Why are they your friends...? Friends make a point of celebrating your birthday with you because they enjoy your company and care about you

This would be enough for me to drop them, really!

Birdie6 · 15/12/2018 11:32

Change the date to January. Don't make if before Christmas, they'll have the same excuses about being busy, broke etc. Just announce in January that you've booked afternoon tea on 25th Jan and you'd like to see them.

Expecting them to make arrangements is not going to happen - as an adult you have to make the fuss yourself if you want fuss to be made.

greendale17 · 15/12/2018 11:36

Do most adults actually do birthday celebrations though?

^Yes they do. Only on MN are you to stop celebrating your birthday after the age of 18 Hmm

SadChristmasBaby · 15/12/2018 11:50

I feel your pain OP. My birthday is Christmas Day and I get so upset that no one makes any effort yet expects me to join in with their birthday celebrations.

Just for once, I would like to have a birthday. To go out and celebrate my birthday. If it isn't important why do others do it? What is the reason that anyone celebrates their birthday? Whatever anyone else enjoys about celebrating their birthday why shouldn't those of us with Christmas birthdays want the same?

Lots of my friends go on holiday for their birthday. I would love to do that, just once. Yet if I mention it to my family it gets met with horror. "But it's Christmas" " we want to see the grandchildren at Christmas" etc etc.

And why should we want to celebrate our birthdays months or even weeks after the event? I'm fine with doing my birthday in June if my friend's April birthday is celebrated in October or my sister celebrates her summer birthday in winter. When I say this though they are genuinely bewildered " but that isn't my birthday" " it won't feel like my birthday then" yes, exactly.

SadChristmasBaby · 15/12/2018 11:53

My other gripe.

When I was little my sister used to moan every Christmas that I had more presents than her or took longer to open my presents and that it wasn't fair and that I had to hurry up. Yet she had her own presents to open and enjoy.

On her birthday I had to sit with no presents and watch her opening all of her own gifts.

Never got over this!!!!!!

Monny1 · 24/12/2018 10:52

Hi Salbalbo,

Happy Birthday to you,
Happy Birthday to you,
Happy Birthday dear Salbalbol
Happy Birthday to you!

I hope that you have a wonderful time today.

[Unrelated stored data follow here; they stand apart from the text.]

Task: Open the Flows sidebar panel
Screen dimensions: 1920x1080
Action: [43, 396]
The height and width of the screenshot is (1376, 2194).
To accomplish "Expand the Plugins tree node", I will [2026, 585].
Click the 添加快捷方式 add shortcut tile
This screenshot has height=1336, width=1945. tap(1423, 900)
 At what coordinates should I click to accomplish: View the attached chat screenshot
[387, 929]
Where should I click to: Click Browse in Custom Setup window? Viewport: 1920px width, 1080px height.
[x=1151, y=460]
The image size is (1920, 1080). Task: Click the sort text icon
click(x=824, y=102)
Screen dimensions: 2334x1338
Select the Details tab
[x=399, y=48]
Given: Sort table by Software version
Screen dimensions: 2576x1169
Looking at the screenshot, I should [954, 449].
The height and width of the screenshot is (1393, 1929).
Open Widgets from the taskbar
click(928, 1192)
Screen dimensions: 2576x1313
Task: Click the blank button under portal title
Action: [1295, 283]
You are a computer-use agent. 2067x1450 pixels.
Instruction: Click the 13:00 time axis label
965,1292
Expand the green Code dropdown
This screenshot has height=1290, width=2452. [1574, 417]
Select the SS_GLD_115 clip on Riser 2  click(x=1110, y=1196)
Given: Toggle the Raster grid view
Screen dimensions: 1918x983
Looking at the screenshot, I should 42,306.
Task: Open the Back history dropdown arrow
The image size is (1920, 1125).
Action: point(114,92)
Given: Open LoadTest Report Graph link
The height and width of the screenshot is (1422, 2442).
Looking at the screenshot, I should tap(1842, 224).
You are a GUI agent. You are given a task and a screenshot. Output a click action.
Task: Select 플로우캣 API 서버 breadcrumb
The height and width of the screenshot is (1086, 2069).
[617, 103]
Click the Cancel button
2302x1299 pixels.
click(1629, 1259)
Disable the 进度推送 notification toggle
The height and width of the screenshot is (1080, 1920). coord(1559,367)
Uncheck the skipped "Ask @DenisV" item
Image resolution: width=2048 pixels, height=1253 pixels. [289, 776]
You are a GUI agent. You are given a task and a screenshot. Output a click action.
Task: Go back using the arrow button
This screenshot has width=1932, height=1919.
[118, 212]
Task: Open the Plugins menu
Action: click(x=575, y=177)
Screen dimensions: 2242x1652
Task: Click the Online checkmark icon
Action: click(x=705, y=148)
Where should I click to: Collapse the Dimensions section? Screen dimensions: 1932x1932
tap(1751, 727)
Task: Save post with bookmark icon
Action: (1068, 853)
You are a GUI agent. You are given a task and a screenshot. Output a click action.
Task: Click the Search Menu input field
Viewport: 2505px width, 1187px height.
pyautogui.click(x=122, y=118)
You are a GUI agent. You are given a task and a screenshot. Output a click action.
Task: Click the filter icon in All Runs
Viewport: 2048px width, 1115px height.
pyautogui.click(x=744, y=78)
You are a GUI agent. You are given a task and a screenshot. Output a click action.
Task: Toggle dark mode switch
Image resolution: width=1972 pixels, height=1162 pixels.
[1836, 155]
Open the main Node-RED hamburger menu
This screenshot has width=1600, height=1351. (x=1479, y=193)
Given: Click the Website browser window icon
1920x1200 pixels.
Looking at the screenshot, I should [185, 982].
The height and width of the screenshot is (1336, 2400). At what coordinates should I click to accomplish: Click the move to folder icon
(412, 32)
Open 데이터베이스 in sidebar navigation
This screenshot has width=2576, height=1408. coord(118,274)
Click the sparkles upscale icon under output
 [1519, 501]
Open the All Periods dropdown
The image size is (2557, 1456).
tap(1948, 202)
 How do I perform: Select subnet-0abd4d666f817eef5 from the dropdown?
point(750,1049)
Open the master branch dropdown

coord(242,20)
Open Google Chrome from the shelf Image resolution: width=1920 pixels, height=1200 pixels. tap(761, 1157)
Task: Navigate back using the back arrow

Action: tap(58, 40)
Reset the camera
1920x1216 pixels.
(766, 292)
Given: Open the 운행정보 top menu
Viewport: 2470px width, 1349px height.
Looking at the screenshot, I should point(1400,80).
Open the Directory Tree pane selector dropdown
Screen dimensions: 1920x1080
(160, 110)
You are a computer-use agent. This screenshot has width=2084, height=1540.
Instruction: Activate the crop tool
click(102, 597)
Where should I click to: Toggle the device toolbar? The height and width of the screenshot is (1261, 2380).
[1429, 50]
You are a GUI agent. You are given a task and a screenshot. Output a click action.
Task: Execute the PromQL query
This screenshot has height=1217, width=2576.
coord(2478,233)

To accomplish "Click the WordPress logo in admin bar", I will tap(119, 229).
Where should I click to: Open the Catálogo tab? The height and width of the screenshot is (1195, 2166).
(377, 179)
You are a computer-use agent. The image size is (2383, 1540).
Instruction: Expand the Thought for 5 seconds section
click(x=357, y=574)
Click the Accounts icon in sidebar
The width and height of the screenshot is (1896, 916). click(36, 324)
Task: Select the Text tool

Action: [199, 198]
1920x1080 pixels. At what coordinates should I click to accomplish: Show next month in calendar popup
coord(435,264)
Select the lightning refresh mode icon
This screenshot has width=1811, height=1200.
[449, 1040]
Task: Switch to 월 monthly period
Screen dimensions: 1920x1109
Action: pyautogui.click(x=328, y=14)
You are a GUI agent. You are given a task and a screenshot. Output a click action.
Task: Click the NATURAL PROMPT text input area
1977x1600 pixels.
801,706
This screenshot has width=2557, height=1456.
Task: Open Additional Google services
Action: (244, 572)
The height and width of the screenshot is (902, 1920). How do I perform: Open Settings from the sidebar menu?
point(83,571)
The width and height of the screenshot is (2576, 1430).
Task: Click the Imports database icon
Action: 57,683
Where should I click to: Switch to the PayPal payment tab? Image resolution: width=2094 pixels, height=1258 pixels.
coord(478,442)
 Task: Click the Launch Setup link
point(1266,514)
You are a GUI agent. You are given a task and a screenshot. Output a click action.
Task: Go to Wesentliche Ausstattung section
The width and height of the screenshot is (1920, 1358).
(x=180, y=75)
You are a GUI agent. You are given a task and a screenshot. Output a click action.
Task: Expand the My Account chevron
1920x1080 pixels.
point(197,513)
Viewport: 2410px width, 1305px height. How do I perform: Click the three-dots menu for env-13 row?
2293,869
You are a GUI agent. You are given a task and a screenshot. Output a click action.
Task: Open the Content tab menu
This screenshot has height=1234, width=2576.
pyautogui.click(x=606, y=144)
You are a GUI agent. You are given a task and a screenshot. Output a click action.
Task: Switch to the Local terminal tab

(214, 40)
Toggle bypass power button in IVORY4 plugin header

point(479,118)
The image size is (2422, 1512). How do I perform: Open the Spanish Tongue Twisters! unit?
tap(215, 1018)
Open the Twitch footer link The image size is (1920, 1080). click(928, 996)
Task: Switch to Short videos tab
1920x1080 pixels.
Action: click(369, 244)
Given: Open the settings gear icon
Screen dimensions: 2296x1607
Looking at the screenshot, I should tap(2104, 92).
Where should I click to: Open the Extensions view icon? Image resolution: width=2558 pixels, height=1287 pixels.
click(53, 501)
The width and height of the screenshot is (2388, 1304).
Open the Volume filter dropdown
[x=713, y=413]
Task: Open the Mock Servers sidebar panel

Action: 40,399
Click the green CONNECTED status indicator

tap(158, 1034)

It’s my birthday today too!

So l can totally understand how you feel about friends, not being to celebrate with you, because of Christmas. I celebrate with my family instead. I hope that next year it will be different for you. Maybe your friends will change their behaviour towards your birthday, or you may find new friends who will celebrate your birthday. I will keep my fingers crossed for you. Again, have a fabulous time, you sound like a wonderful, caring person.